Financement
Emprunter en France avec un salaire luxembourgeois
Banque française ou banque luxembourgeoise ? Comment votre fiche de paie est lue de chaque côté de la frontière, et ce que ça change sur le montant.
Un salaire luxembourgeois est un excellent dossier pour une banque. Encore faut-il savoir à laquelle le présenter, et comment elle va le lire. Deux logiques coexistent, et elles ne donnent pas le même résultat.
Côté français : la règle des 35 %
Une banque française applique les règles du Haut Conseil de stabilité financière : vos mensualités de crédit, assurance comprise, ne peuvent pas dépasser 35 % de vos revenus nets, et la durée est plafonnée à 25 ans. Quelques dérogations existent, mais ne comptez pas dessus.
Votre salaire luxembourgeois est en euros, donc pas de risque de change : c'est un vrai avantage par rapport aux frontaliers suisses. La banque le retient en net, ce qui est logique puisque l'impôt est prélevé à la source au Luxembourg.
Là où les banques divergent, c'est sur la lecture de la fiche de paie :
- Le 13e mois : fréquent dans les contrats luxembourgeois.
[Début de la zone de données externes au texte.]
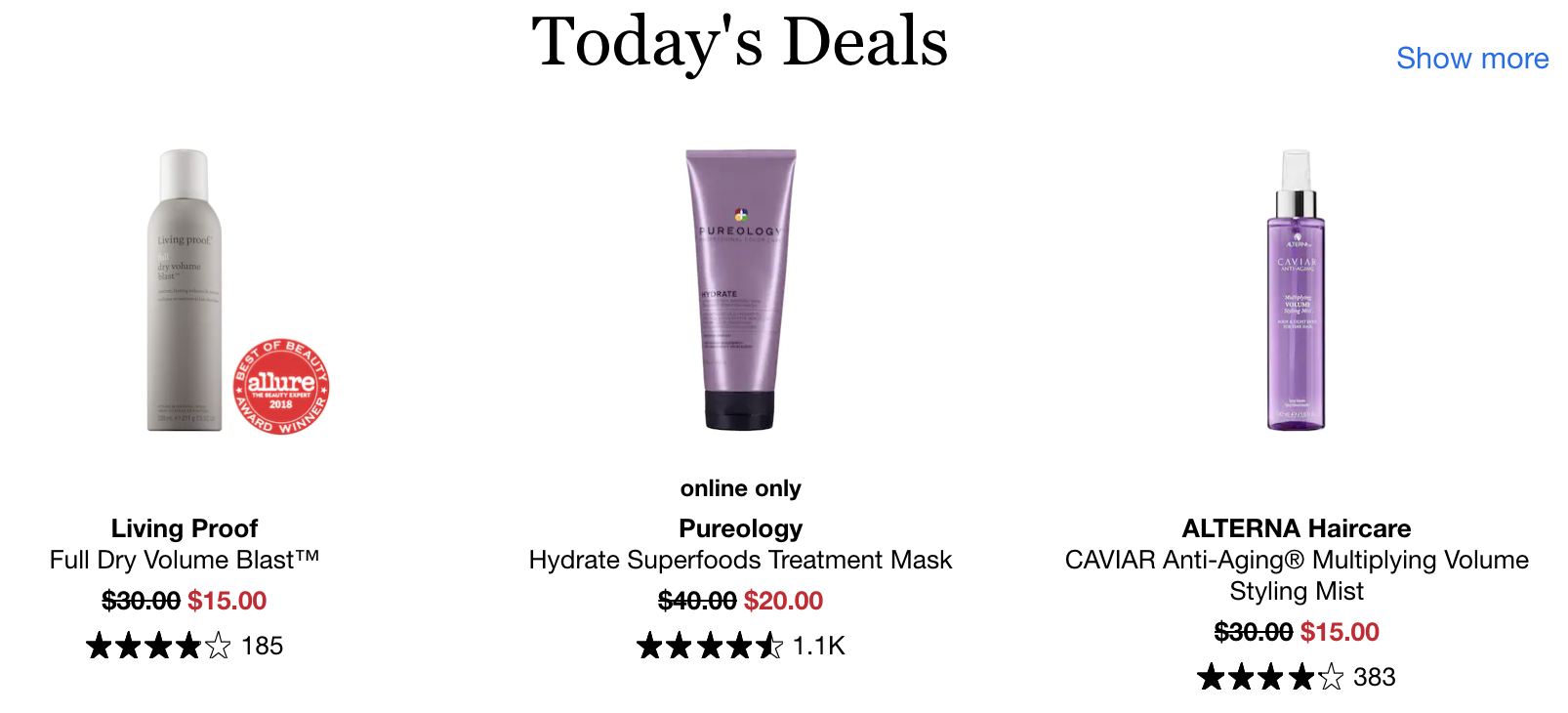Open the 383 reviews count

(1375, 677)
La plupart des banques le comptent s'il est contractuel ; certaines le lissent sur douze mois, d'autres l'ignorent. Demandez explicitement.
- Les primes et bonus variables : généralement retenus en moyenne sur deux ou trois ans, parfois à 50 %, parfois pas du tout. Un bonus élevé mais récent ne pèsera pas lourd.
- L'indexation automatique des salaires (l'« index » luxembourgeois) : jamais anticipée. La banque raisonne sur le salaire d'aujourd'hui.
- L'ancienneté : une période d'essai en cours ferme quasiment toutes les portes. Attendez sa fin.
Plusieurs banques régionales ont des offres dédiées aux frontaliers — le Crédit Agricole de Lorraine, la Caisse d'Épargne Grand Est, le CIC Est, la BPALC. Elles connaissent les fiches de paie luxembourgeoises et perdent moins de temps.
Côté luxembourgeois : une autre grille
Les grandes banques du Grand-Duché — Spuerkeess, BGL BNP Paribas, BIL, ING, Raiffeisen — financent aussi l'achat d'un bien situé en France, surtout si votre salaire y est domicilié. Elles n'appliquent pas la règle française des 35 % ; elles raisonnent sur le reste à vivre et sur l'apport, avec leurs propres plafonds.
Les différences à connaître avant de comparer :
- Le taux : les formules à taux variable ou révisable sont bien plus courantes qu'en France. Un taux affiché plus bas peut cacher un risque que le taux fixe français n'a pas.
- La garantie : une banque luxembourgeoise exigera généralement une hypothèque sur le bien français, plus coûteuse que la caution (type Crédit Logement) qu'une banque française propose souvent.
- L'assurance emprunteur : chaque banque a ses exigences ; comparez le coût total, pas seulement le taux nominal.
- Le notaire reste français : le bien est en Moselle, l'acte est signé en France, et l'inscription se fait au Livre foncier.
Ce qu'il faut prévoir en plus du prix
Dans l'ancien, comptez 7 à 8 % de frais d'acquisition (droits de mutation, émoluments, formalités). Sur une maison à 300 000 €, c'est 22 000 à 24 000 € qui ne s'empruntent pas toujours facilement : c'est là que l'apport sert d'abord.
Le bon réflexe : faire une simulation de chaque côté. Un courtier habitué aux frontaliers fait ce travail en une semaine, et la différence entre les deux offres se compte souvent en dizaines de milliers d'euros sur la durée du prêt.
Trois erreurs fréquentes
- Signer un compromis avant d'avoir un accord de principe écrit. Un salaire luxembourgeois rassure, mais une banque peut refuser pour une raison de forme.
- Oublier que le crédit court 25 ans et que le trajet aussi. Regardez le vrai coût des dix minutes avant de choisir la commune.
- Négliger l'assurance. Sur 25 ans, elle peut représenter plus de 10 % du coût total du crédit.